*Activity*. The complete data, repeated exactly, should form your response.
(Beginning of Entries supplied)
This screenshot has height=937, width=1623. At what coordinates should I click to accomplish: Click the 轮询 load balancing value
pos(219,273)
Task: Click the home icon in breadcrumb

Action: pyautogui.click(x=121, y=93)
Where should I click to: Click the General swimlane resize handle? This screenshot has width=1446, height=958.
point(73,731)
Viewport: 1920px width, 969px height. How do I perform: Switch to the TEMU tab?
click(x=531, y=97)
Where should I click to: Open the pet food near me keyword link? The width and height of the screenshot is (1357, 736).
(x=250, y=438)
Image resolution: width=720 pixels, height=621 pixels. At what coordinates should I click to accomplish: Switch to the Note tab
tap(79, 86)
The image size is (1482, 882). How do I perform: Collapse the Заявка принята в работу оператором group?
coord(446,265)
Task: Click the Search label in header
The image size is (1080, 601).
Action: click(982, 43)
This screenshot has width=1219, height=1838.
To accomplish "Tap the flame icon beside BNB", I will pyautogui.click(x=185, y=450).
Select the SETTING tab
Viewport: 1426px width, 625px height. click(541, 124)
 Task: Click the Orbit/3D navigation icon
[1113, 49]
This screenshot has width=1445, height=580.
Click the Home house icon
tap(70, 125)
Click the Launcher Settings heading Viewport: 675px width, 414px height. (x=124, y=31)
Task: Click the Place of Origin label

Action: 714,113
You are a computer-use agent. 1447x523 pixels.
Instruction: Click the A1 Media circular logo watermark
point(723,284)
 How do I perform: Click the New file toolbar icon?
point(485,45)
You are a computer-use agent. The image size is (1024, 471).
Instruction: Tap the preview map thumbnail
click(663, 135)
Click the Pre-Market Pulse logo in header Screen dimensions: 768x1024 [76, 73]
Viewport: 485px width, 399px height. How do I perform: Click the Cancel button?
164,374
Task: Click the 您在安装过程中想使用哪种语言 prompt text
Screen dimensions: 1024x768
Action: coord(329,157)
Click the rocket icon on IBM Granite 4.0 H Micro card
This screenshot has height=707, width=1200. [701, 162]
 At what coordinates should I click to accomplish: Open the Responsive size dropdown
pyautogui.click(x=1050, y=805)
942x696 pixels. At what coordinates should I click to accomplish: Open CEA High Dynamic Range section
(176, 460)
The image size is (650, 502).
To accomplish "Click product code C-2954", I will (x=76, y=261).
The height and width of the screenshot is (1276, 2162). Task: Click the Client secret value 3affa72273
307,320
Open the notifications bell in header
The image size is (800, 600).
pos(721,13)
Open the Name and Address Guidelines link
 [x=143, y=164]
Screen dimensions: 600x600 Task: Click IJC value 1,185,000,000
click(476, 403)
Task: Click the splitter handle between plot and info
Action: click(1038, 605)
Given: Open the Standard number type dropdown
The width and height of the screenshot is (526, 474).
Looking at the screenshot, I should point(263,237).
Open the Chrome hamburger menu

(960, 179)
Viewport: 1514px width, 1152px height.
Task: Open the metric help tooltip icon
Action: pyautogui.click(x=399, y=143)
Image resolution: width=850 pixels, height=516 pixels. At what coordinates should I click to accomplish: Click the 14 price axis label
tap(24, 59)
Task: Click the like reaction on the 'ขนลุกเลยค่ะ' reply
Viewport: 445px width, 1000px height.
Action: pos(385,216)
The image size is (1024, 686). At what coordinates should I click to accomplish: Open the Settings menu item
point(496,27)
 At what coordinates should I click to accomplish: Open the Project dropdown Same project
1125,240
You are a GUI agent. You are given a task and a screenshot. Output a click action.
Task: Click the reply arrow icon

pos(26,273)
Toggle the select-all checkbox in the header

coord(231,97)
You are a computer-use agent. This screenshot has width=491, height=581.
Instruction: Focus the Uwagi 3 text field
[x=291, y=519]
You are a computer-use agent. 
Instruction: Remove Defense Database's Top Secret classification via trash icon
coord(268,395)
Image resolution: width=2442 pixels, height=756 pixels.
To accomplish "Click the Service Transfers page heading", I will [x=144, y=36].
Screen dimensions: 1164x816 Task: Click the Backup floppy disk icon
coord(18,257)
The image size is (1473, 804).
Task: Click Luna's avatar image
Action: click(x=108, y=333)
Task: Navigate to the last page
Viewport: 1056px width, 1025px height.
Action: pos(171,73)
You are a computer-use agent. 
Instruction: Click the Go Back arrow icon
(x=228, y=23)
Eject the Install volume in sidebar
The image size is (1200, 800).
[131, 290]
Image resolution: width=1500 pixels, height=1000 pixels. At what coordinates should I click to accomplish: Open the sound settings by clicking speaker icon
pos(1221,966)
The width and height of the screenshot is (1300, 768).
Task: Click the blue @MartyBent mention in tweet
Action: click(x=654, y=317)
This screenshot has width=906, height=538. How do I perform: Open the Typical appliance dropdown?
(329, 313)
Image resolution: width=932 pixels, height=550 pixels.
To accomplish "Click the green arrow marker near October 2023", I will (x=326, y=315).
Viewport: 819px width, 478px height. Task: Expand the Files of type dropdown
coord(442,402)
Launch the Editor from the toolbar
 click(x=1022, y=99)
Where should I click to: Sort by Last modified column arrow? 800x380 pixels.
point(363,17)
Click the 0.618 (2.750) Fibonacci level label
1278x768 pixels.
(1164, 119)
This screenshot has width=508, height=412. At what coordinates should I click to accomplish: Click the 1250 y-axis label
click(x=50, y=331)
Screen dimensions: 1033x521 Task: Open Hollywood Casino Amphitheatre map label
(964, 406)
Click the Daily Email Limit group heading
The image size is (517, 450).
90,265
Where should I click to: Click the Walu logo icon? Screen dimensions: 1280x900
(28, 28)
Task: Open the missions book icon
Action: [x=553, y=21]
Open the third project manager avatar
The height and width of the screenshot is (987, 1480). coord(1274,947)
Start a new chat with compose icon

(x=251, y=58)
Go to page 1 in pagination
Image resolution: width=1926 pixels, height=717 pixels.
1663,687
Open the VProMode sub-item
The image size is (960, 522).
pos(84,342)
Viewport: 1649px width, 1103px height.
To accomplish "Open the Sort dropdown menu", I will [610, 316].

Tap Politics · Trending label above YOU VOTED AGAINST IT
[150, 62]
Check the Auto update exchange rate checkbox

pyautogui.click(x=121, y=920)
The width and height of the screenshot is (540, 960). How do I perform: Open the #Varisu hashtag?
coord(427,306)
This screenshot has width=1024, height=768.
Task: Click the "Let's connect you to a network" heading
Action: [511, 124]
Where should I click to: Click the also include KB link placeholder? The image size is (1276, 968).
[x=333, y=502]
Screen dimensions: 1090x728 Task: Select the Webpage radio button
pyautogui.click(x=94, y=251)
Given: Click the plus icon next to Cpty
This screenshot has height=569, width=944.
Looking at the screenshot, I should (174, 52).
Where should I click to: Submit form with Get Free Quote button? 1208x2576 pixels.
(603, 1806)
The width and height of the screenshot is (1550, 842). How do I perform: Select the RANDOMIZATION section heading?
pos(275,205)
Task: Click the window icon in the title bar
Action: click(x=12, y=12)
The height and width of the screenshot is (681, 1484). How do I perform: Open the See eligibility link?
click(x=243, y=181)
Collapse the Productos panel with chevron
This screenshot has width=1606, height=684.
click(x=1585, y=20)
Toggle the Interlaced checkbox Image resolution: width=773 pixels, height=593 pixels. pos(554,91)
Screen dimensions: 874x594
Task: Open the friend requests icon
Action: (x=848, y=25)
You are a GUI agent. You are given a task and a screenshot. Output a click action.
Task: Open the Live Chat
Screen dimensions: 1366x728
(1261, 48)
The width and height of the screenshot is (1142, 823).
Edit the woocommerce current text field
(End of Entries supplied)
*Final answer*.
This screenshot has height=937, width=1623. At what coordinates should I click to accomplish: Click the 轮询 load balancing value
pos(219,273)
Task: Click the home icon in breadcrumb

Action: pyautogui.click(x=121, y=93)
Where should I click to: Click the General swimlane resize handle? This screenshot has width=1446, height=958.
point(73,731)
Viewport: 1920px width, 969px height. How do I perform: Switch to the TEMU tab?
click(x=531, y=97)
Where should I click to: Open the pet food near me keyword link? The width and height of the screenshot is (1357, 736).
(x=250, y=438)
Image resolution: width=720 pixels, height=621 pixels. At what coordinates should I click to accomplish: Switch to the Note tab
tap(79, 86)
The image size is (1482, 882). How do I perform: Collapse the Заявка принята в работу оператором group?
coord(446,265)
Task: Click the Search label in header
The image size is (1080, 601).
Action: click(982, 43)
This screenshot has width=1219, height=1838.
To accomplish "Tap the flame icon beside BNB", I will pyautogui.click(x=185, y=450).
Select the SETTING tab
Viewport: 1426px width, 625px height. click(541, 124)
 Task: Click the Orbit/3D navigation icon
[1113, 49]
This screenshot has width=1445, height=580.
Click the Home house icon
tap(70, 125)
Click the Launcher Settings heading Viewport: 675px width, 414px height. (x=124, y=31)
Task: Click the Place of Origin label

Action: 714,113
You are a computer-use agent. 1447x523 pixels.
Instruction: Click the A1 Media circular logo watermark
point(723,284)
 How do I perform: Click the New file toolbar icon?
point(485,45)
You are a computer-use agent. The image size is (1024, 471).
Instruction: Tap the preview map thumbnail
click(663, 135)
Click the Pre-Market Pulse logo in header Screen dimensions: 768x1024 [76, 73]
Viewport: 485px width, 399px height. How do I perform: Click the Cancel button?
164,374
Task: Click the 您在安装过程中想使用哪种语言 prompt text
Screen dimensions: 1024x768
Action: coord(329,157)
Click the rocket icon on IBM Granite 4.0 H Micro card
This screenshot has height=707, width=1200. [701, 162]
 At what coordinates should I click to accomplish: Open the Responsive size dropdown
pyautogui.click(x=1050, y=805)
942x696 pixels. At what coordinates should I click to accomplish: Open CEA High Dynamic Range section
(176, 460)
The image size is (650, 502).
To accomplish "Click product code C-2954", I will (x=76, y=261).
The height and width of the screenshot is (1276, 2162). Task: Click the Client secret value 3affa72273
307,320
Open the notifications bell in header
The image size is (800, 600).
pos(721,13)
Open the Name and Address Guidelines link
 [x=143, y=164]
Screen dimensions: 600x600 Task: Click IJC value 1,185,000,000
click(476, 403)
Task: Click the splitter handle between plot and info
Action: click(1038, 605)
Given: Open the Standard number type dropdown
The width and height of the screenshot is (526, 474).
Looking at the screenshot, I should point(263,237).
Open the Chrome hamburger menu

(960, 179)
Viewport: 1514px width, 1152px height.
Task: Open the metric help tooltip icon
Action: pyautogui.click(x=399, y=143)
Image resolution: width=850 pixels, height=516 pixels. At what coordinates should I click to accomplish: Click the 14 price axis label
tap(24, 59)
Task: Click the like reaction on the 'ขนลุกเลยค่ะ' reply
Viewport: 445px width, 1000px height.
Action: pos(385,216)
The image size is (1024, 686). At what coordinates should I click to accomplish: Open the Settings menu item
point(496,27)
 At what coordinates should I click to accomplish: Open the Project dropdown Same project
1125,240
You are a GUI agent. You are given a task and a screenshot. Output a click action.
Task: Click the reply arrow icon

pos(26,273)
Toggle the select-all checkbox in the header

coord(231,97)
You are a computer-use agent. This screenshot has width=491, height=581.
Instruction: Focus the Uwagi 3 text field
[x=291, y=519]
You are a computer-use agent. 
Instruction: Remove Defense Database's Top Secret classification via trash icon
coord(268,395)
Image resolution: width=2442 pixels, height=756 pixels.
To accomplish "Click the Service Transfers page heading", I will [x=144, y=36].
Screen dimensions: 1164x816 Task: Click the Backup floppy disk icon
coord(18,257)
The image size is (1473, 804).
Task: Click Luna's avatar image
Action: click(x=108, y=333)
Task: Navigate to the last page
Viewport: 1056px width, 1025px height.
Action: pos(171,73)
You are a computer-use agent. 
Instruction: Click the Go Back arrow icon
(x=228, y=23)
Eject the Install volume in sidebar
The image size is (1200, 800).
[131, 290]
Image resolution: width=1500 pixels, height=1000 pixels. At what coordinates should I click to accomplish: Open the sound settings by clicking speaker icon
pos(1221,966)
The width and height of the screenshot is (1300, 768).
Task: Click the blue @MartyBent mention in tweet
Action: click(x=654, y=317)
This screenshot has width=906, height=538. How do I perform: Open the Typical appliance dropdown?
(329, 313)
Image resolution: width=932 pixels, height=550 pixels.
To accomplish "Click the green arrow marker near October 2023", I will (x=326, y=315).
Viewport: 819px width, 478px height. Task: Expand the Files of type dropdown
coord(442,402)
Launch the Editor from the toolbar
 click(x=1022, y=99)
Where should I click to: Sort by Last modified column arrow? 800x380 pixels.
point(363,17)
Click the 0.618 (2.750) Fibonacci level label
1278x768 pixels.
(1164, 119)
This screenshot has width=508, height=412. At what coordinates should I click to accomplish: Click the 1250 y-axis label
click(x=50, y=331)
Screen dimensions: 1033x521 Task: Open Hollywood Casino Amphitheatre map label
(964, 406)
Click the Daily Email Limit group heading
The image size is (517, 450).
90,265
Where should I click to: Click the Walu logo icon? Screen dimensions: 1280x900
(28, 28)
Task: Open the missions book icon
Action: [x=553, y=21]
Open the third project manager avatar
The height and width of the screenshot is (987, 1480). coord(1274,947)
Start a new chat with compose icon

(x=251, y=58)
Go to page 1 in pagination
Image resolution: width=1926 pixels, height=717 pixels.
1663,687
Open the VProMode sub-item
The image size is (960, 522).
pos(84,342)
Viewport: 1649px width, 1103px height.
To accomplish "Open the Sort dropdown menu", I will [610, 316].

Tap Politics · Trending label above YOU VOTED AGAINST IT
[150, 62]
Check the Auto update exchange rate checkbox

pyautogui.click(x=121, y=920)
The width and height of the screenshot is (540, 960). How do I perform: Open the #Varisu hashtag?
coord(427,306)
This screenshot has width=1024, height=768.
Task: Click the "Let's connect you to a network" heading
Action: [511, 124]
Where should I click to: Click the also include KB link placeholder? The image size is (1276, 968).
[x=333, y=502]
Screen dimensions: 1090x728 Task: Select the Webpage radio button
pyautogui.click(x=94, y=251)
Given: Click the plus icon next to Cpty
This screenshot has height=569, width=944.
Looking at the screenshot, I should (174, 52).
Where should I click to: Submit form with Get Free Quote button? 1208x2576 pixels.
(603, 1806)
The width and height of the screenshot is (1550, 842). How do I perform: Select the RANDOMIZATION section heading?
pos(275,205)
Task: Click the window icon in the title bar
Action: click(x=12, y=12)
The height and width of the screenshot is (681, 1484). How do I perform: Open the See eligibility link?
click(x=243, y=181)
Collapse the Productos panel with chevron
This screenshot has width=1606, height=684.
click(x=1585, y=20)
Toggle the Interlaced checkbox Image resolution: width=773 pixels, height=593 pixels. pos(554,91)
Screen dimensions: 874x594
Task: Open the friend requests icon
Action: (x=848, y=25)
You are a GUI agent. You are given a task and a screenshot. Output a click action.
Task: Open the Live Chat
Screen dimensions: 1366x728
(1261, 48)
The width and height of the screenshot is (1142, 823).
Edit the woocommerce current text field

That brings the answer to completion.